Gravitational lenses in the sky


Our calculations suggest that the approximate spatial metric perturbation around a finite cylinder is very different from the perturbation which we obtain by summing Schwarzschild metric perturbations for the mass elements which make up the cylinder.

But in the literature no one mentions that the gravitational lens of an elongated object would be anything special. There are filament-like structures in the sky. These should act like cylinders as gravitational lenses.














Above, in the image, we have the inferred dark matter distribution in the 2024 paper by N. Natarajan et al. (Figure 3, galaxy cluster MACS 0416). The dark matter is shown as blue haze.

















M. Annunziatella et al. (2017) present another mass density profile for MACS 0416 (Figure 2 in the paper).

Our calculations on April 13, 2024 suggest that the lens effect near a finite cylinder comes solely from the newtonian gravity effect on time, g₀₀, not from a distorted radial spatial metric.

In the Schwarzschild metric, the lens effect is twice the newtonian gravity effect, because of the stretched radial metric.

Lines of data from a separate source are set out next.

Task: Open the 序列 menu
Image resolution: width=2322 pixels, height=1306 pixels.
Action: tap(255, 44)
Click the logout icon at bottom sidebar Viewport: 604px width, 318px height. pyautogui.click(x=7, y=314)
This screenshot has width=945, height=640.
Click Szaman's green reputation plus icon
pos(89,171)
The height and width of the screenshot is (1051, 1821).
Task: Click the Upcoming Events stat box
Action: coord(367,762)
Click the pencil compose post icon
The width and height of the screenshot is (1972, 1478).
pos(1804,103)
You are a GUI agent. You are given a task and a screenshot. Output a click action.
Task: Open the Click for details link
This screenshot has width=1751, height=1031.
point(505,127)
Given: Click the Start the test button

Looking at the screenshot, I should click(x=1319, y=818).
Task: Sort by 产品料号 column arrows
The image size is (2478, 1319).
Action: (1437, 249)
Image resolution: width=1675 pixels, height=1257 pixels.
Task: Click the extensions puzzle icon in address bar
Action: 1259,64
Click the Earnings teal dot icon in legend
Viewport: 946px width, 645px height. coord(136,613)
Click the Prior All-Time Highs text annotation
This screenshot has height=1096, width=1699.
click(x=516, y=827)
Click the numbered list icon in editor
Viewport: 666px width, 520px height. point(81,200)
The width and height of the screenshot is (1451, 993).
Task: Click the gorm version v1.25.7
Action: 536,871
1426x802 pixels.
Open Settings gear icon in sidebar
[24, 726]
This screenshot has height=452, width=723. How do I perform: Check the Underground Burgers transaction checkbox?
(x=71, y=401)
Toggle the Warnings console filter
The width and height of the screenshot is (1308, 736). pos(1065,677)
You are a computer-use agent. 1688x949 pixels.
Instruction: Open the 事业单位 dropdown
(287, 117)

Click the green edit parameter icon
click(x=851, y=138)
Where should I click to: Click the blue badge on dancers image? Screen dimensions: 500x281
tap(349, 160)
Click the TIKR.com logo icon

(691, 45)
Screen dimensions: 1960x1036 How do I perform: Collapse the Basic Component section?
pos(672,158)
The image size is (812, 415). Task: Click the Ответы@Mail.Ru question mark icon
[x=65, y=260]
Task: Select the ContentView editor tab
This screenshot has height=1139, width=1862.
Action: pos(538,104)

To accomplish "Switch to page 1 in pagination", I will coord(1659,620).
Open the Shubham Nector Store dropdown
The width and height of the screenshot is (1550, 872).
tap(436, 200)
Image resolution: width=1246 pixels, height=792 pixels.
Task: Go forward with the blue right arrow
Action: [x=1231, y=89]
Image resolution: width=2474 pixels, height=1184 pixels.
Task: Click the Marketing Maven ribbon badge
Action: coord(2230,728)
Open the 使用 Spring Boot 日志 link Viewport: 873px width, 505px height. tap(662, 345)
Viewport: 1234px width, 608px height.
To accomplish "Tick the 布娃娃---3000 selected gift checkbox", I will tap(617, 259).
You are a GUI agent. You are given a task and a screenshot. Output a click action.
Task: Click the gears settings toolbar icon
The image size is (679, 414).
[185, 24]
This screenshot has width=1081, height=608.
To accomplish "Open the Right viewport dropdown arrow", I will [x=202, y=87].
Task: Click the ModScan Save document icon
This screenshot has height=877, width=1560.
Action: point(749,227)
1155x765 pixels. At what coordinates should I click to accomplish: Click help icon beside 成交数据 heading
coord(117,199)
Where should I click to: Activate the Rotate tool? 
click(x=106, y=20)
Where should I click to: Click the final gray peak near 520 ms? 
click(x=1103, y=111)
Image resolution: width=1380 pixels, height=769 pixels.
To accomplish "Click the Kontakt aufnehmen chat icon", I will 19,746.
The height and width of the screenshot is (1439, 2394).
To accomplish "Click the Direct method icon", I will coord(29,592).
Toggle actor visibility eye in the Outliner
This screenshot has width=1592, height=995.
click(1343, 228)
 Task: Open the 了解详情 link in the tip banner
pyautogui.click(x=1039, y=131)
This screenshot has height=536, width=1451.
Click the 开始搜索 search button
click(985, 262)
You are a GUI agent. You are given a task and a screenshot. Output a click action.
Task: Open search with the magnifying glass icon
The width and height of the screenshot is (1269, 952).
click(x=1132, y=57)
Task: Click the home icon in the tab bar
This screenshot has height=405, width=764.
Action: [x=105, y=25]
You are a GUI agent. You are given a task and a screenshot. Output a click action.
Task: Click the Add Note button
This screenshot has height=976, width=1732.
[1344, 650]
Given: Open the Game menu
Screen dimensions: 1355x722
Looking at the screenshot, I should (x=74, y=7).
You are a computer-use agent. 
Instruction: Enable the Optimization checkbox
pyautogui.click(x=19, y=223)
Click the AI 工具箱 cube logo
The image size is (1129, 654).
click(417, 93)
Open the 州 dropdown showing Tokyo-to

If the authors use a sum of Schwarzschild metric perturbations, they will think that the mass of the filament is only 1/2 of the mass predicted by general relativity.

At first sight, the image above does not "look like" that the mass of the filament between the two large mass concentrations would be underestimated.

It could well be that the Schwarzschild metric is the correct way to model cylinder lens effects! Then general relativity is wrong.


Matthias Bartelmann (2010), in section 1.4 of the paper in the link, writes that one uses a "newtonian metric", whose formula (28 in  the paper) seems to be the Schwarzschild metric.













Douglas Clowe et al. (2006) analyzed the lensing "strength" in the Bullet Cluster (Figure 1 in their paper). The lensing looks a lot like two Schwarzschild metric perturbations.

If the mass distribution is two spherical masses, like in the Bullet Cluster, then we get a very good approximation for the metric by summing the Schwarzschild perturbations. The cylinder metric requires that there is a continuous filament of mass.

Most papers about lensing ignore the discussion of general relativity.


The entire metric around a finite cylinder


Let us use our formulae to approximate the vacuum metric around a finite cylinder.

2 R₁₃  =  dg' / dz  +  1 / r * dg₁₁ / dz              = 0,
                                                        
2 R₀₀  =  -g''  -  g' / r   -  d²g / dz²                    = 0,
                                                         
2 R₃₃  =  -g₃₃''  -  g₃₃' / r  +  d²g / dz² 
                                                        
                                                   - d²g₁₁ / dz² 

                    + 2 dg₁₃' / dz  +  2 / r * dg₁₃ / dz = 0,
                                                 
2 R₁₁  =  g''  -  g₃₃''  +  g₁₁' / r  -  d²g₁₁ / dz²

                    + 2 dg₁₃' / dz                                = 0,
                       
2 R₂₂ / r²  =  g' / r  -  g₃₃' / r  +  g₁₁' / r

                    + 2 / r * dg₁₃ / dz                         = 0.

We will delay this calculation to a later time.


Conclusions


The observations about the gravitational lens effect of a filament in the sky are not accurate enough, yet. They do not reveal if general relativity calculates correctly the metric inside a cylinder and around it.